Two-pass as Self-conditioning: The training scheme elegantly bypasses the lack of a closed-form marginal without sacrificing sequence parallelism.
Unified Perspective: SM acts as a bridge between absorbing and uniform diffusion paradigms, justifying why retaining partial [MASK] signal preserves structural priors.

Limitations & Future Work¶

Training overhead: The two-pass scheme doubles wall-clock time per update (iso-update), though inference overhead is minimal.
NFE-dependent gains: The advantage diminishes at very large NFE budgets (e.g., HumanEval 1/1), where binary MDLMs eventually converge to similar results.
Simple confidence metric: Entropy and scaled-sigmoid are relatively basic; more sophisticated confidence measures could be explored.
Reinforcement Learning: Future work could leverage RL to better exploit the richer feedback signals provided by SM.
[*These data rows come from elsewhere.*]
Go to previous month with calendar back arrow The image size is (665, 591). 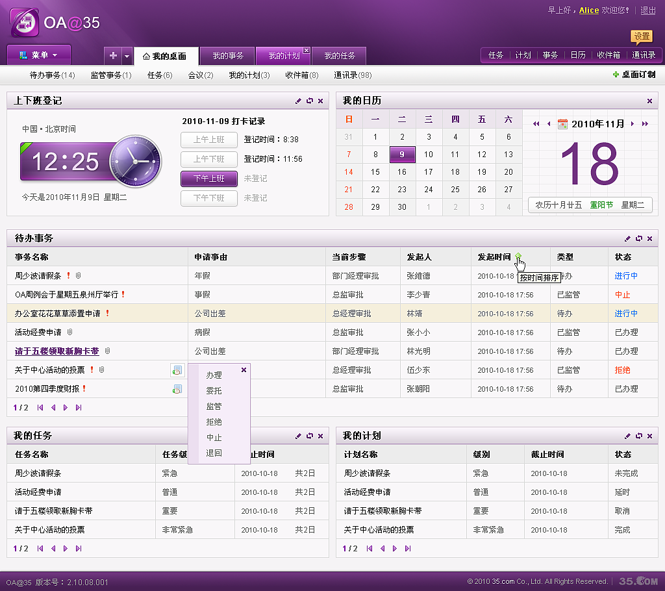(x=549, y=123)
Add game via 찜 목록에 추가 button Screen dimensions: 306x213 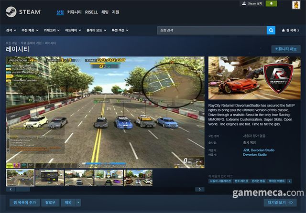23,202
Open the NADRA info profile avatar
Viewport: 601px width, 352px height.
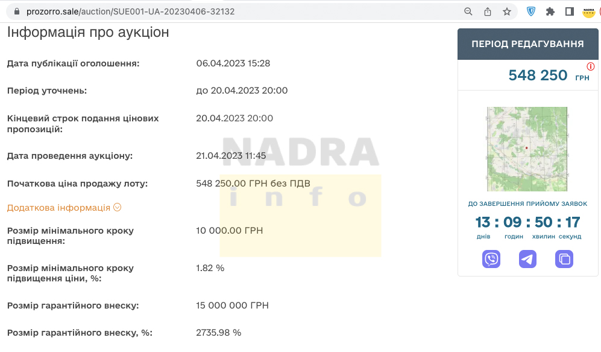coord(588,11)
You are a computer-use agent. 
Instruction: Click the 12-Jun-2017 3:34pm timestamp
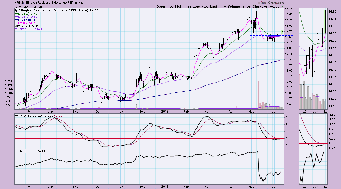[x=28, y=6]
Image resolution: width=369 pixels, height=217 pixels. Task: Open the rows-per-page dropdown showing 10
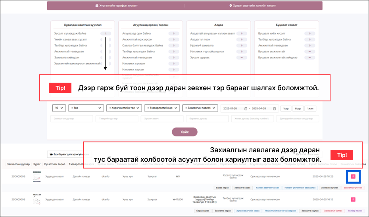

vs AR Continuous Feedback (COCONUT, etc.): AR continuous feedback is inherently sequential and slow; SM maintains the constant-time parallelism of DLMs with only a constant training overhead.
vs Self-conditioning (Chen et al. 2023): Self-conditioning often uses concatenation, increasing input dimensionality; SM uses embedding-space convex combinations, keeping dimensions constant and allowing smooth adaptation of existing models.
vs Continuous DLMs: Unlike continuous DLMs which struggle with performance and AR-compatibility, SM works directly on discrete token spaces while providing smoother decoding.

Rating¶

Novelty: ⭐⭐⭐⭐ Elegant transplantation of continuous feedback into MDLM via "soft masks."
Experimental Thoroughness: ⭐⭐⭐⭐ Wide range of scales (169M to 7B) and tasks.
Writing Quality: ⭐⭐⭐⭐ Clear motivation and solid conceptual unification.
Value: ⭐⭐⭐⭐ Highly practical for high-throughput diffusion inference with minimal integration cost.